Advocacy on Your Dime

“[T]o compel a man to furnish contributions of money for the propagation of opinions which he disbelieves and abhors, is sinful and tyrannical.”

– Thomas Jefferson, Virginia Statute for Religious Freedom

Kim Sorvig, “a research associate professor” at UNM’s School of Architecture and Planning, doesn’t like the oil-and-gas industry. Over the weekend, he penned a trite harangue in the Santa Fe New Mexican. All the bases were covered — Scott Pruitt, the Koch brothers, “record” profits for ExxonMobil, etc. (Blown opportunity: No mention of the Rio Grande Foundation!)

Sorvig’s screed was a response to a piece by Jim Constantopoulos, professor of geology and director of the Miles Mineral Museum at ENMU, who recently defended the “the intangible drilling deduction and the special percentage depletion allowance.”

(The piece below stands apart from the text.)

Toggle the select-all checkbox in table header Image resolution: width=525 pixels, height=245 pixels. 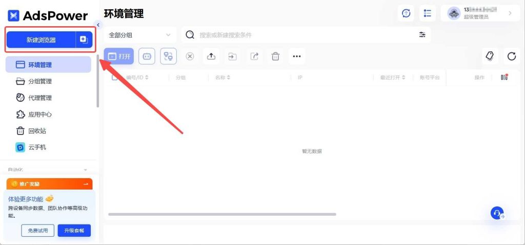115,78
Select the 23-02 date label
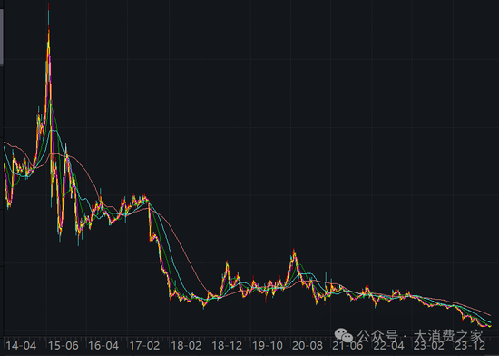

The taxation of hydrocarbons is a complex issue, and generally speaking, no industry should enjoy special perks and privileges. But Constantopoulos’s piece stood out for its rare perspective. When New Mexico’s state, as well as local, government workers weigh in on economics, energy, the environment, and healthcare, the message is ludicrously one-sided.

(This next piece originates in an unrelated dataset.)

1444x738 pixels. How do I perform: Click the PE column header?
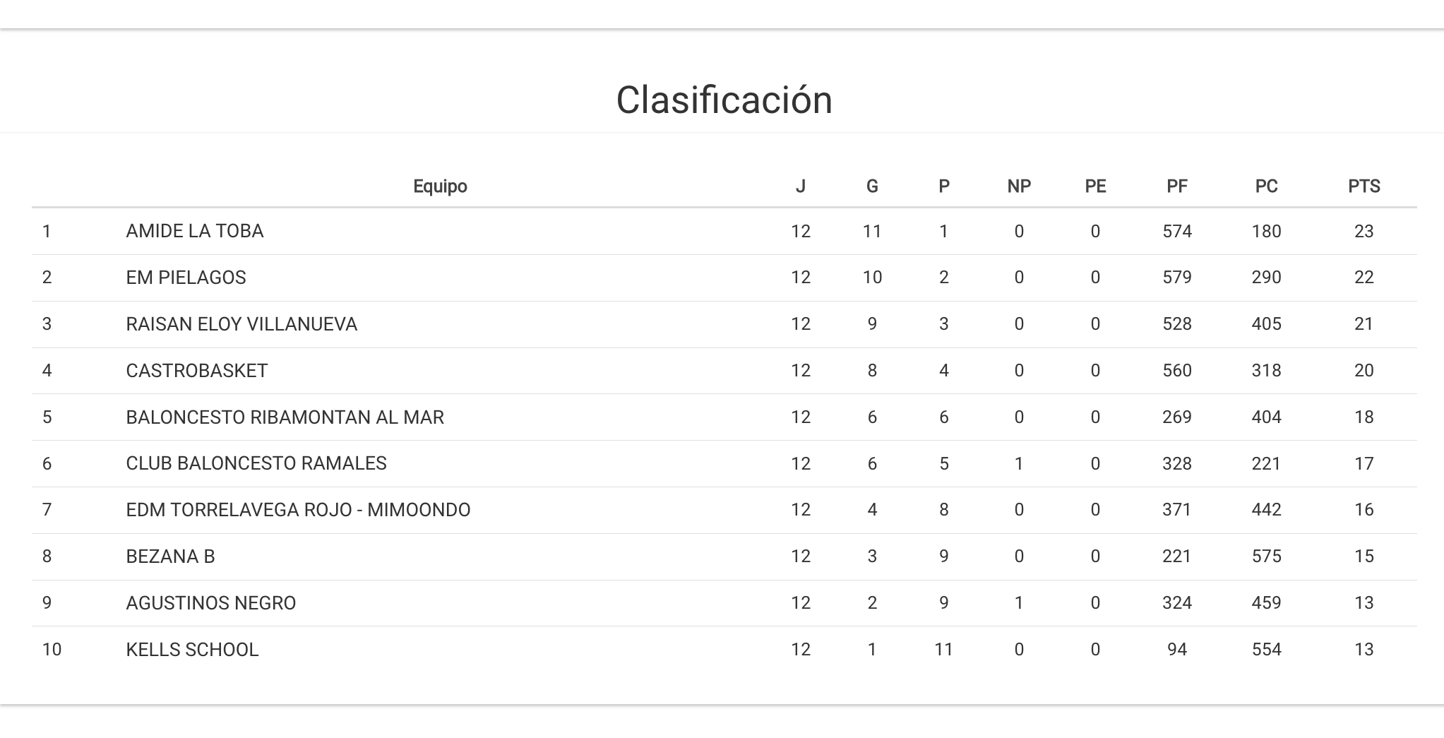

Economists are the worst offenders. UNM’s Lee Reynis predicted that New Mexico would be “a net winner” from Medicaid expansion. NMSU’s Jim Peach believes there is “very little evidence that lowering tax rates promotes economic growth.” His colleague Christopher Erickson denies that a right-to-work law provides states an economic-development advantage.

Then there’s Lauren Reichelt. On Friday, the director of the Rio Arriba County Department of Health and Human Services and coordinator of the Rio Arriba Community Health Council wrote that “Republican donors have targeted health care,” in a brutal manifestation of “vulture capitalism, where one company swallows another, liquidating workforce and assets to pay top management and a few shareholders big bonuses.” Tax reform isn’t an attempt to boost the nation’s economy by adopting a simpler, flatter code, but a greedy grab by “the ultra-wealthy,” part of “a scheme by a few unscrupulous billionaires to liquidate America’s health care system in order to pay themselves a one-time windfall, consequences be damned.”

In 2013, Reichelt, a former official with the Democrat Party of Rio Arriba County, attended the “NetRoots Nation” conference — her fourth publicly paid trip to the event in four years. Reichelt’s twitter page is worth a look.

The issue here isn’t censorship. It’s the abuse of taxpayer resources. It’s long past time for New Mexico’s legislators to examine the subsidization of political and ideological communications by government-payroll employees. And the media have a responsibility here, too. If editors, producers, and reporters can’t find any “public servants” to provide balance to their colleagues’ groupthink … well, that’s a story worth telling.